| WHAT TO PRODUCE |
Return each line exactly as written. Begin with the first line of the entries and end with the line that has "Given: Open Configuration_adv.h".

^^^^^^^^

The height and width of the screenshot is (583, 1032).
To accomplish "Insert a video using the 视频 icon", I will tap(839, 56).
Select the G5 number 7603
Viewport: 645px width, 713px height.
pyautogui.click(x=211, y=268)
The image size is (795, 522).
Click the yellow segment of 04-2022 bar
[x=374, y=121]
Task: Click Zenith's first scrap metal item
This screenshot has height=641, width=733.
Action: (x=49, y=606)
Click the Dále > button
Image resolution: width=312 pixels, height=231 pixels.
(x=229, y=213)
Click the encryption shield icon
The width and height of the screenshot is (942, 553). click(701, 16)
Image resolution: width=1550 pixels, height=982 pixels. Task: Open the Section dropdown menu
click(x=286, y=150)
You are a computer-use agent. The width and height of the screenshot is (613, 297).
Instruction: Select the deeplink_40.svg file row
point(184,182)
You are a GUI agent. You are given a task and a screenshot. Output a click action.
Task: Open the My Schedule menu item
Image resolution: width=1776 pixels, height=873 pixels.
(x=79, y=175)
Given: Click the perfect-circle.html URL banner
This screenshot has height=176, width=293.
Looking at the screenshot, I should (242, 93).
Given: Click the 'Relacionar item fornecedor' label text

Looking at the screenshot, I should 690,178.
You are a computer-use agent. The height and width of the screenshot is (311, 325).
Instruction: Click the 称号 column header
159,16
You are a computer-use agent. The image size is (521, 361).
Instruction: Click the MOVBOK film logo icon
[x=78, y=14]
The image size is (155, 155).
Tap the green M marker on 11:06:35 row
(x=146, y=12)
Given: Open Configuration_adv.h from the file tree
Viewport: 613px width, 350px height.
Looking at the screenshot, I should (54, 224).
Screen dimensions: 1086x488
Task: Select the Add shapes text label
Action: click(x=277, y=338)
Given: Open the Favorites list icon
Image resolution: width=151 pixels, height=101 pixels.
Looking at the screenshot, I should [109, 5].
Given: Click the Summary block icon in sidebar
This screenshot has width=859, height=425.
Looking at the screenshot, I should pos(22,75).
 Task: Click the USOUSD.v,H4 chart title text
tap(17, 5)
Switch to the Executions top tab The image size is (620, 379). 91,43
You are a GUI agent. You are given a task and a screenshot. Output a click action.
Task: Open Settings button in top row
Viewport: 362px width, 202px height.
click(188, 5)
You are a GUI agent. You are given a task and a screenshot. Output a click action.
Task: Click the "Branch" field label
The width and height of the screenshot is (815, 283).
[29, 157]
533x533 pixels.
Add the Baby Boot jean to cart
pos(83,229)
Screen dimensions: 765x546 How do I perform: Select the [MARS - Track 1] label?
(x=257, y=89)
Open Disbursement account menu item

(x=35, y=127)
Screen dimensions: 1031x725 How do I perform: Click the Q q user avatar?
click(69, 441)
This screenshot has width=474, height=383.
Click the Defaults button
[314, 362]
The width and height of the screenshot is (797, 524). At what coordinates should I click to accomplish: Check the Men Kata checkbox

^^^^^^^^

| TASK ANSWER |
The height and width of the screenshot is (583, 1032).
To accomplish "Insert a video using the 视频 icon", I will tap(839, 56).
Select the G5 number 7603
Viewport: 645px width, 713px height.
pyautogui.click(x=211, y=268)
The image size is (795, 522).
Click the yellow segment of 04-2022 bar
[x=374, y=121]
Task: Click Zenith's first scrap metal item
This screenshot has height=641, width=733.
Action: (x=49, y=606)
Click the Dále > button
Image resolution: width=312 pixels, height=231 pixels.
(x=229, y=213)
Click the encryption shield icon
The width and height of the screenshot is (942, 553). click(701, 16)
Image resolution: width=1550 pixels, height=982 pixels. Task: Open the Section dropdown menu
click(x=286, y=150)
You are a computer-use agent. The width and height of the screenshot is (613, 297).
Instruction: Select the deeplink_40.svg file row
point(184,182)
You are a GUI agent. You are given a task and a screenshot. Output a click action.
Task: Open the My Schedule menu item
Image resolution: width=1776 pixels, height=873 pixels.
(x=79, y=175)
Given: Click the perfect-circle.html URL banner
This screenshot has height=176, width=293.
Looking at the screenshot, I should (242, 93).
Given: Click the 'Relacionar item fornecedor' label text

Looking at the screenshot, I should 690,178.
You are a computer-use agent. The height and width of the screenshot is (311, 325).
Instruction: Click the 称号 column header
159,16
You are a computer-use agent. The image size is (521, 361).
Instruction: Click the MOVBOK film logo icon
[x=78, y=14]
The image size is (155, 155).
Tap the green M marker on 11:06:35 row
(x=146, y=12)
Given: Open Configuration_adv.h from the file tree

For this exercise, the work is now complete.